According to Dr. Robert Martin, a neurologist and movement disorders specialist at Baystate Neurology, "Over the last decade, there’s been a tremendous amount of research about and drug trials related to Parkinson's disease (PD) that have increased our understanding of the complexity of the disease as well as how best to use different medications to control symptoms and improve quality of life throughout the disease’s progression. That understanding should give patients and their families a tremendous sense of hope about what their future may look like.”
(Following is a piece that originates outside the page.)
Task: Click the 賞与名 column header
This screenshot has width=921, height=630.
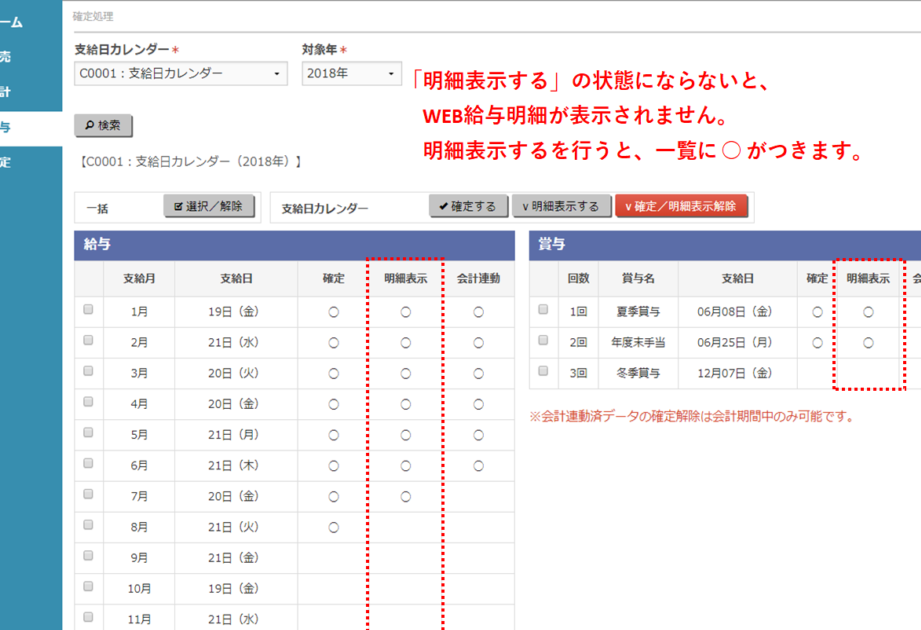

Noting that Parkinson’s disease is a progressive whole-body disease, Martin says at different stages of the disease, patients will require different medications. “Often people think Parkinson’s medications are exclusively intended to address the visible movement disorders—rigidity, tremors, or difficulty walking,” he says. “But the truth is there are numerous other PD symptoms that have an even greater impact on an individual’s quality of life. These are often hidden from view, making PD a bit of an iceberg of a disease. The movement disorders are above the water line where everyone can see them but down below are other symptoms.”

These Parkinson’s disease symptoms may include:

  • Loss of sense of smell
  • Constipation
  • Panic Attacks
  • Anxiety
  • Pain
  • Depression
  • Bladder issues
  • Hallucinations
  • Erectile dysfunction
  • Sweating
  • Dimension
  • Loss of facial expression
  • Difficulty swallowing
  • Challenges with sleep
  • Delusional behavior
  • Lack of impulse control

“Over the course of living with the disease for 10 or even 20 years, as many patients do,” says Martin, “Different symptoms may emerge. This means that the medication prescribed to each individual needs to be consistently evaluated and adjusted—sometimes adding a new drug, sometimes stopping one. The good news,” he adds, “is we now have more medication options than ever.”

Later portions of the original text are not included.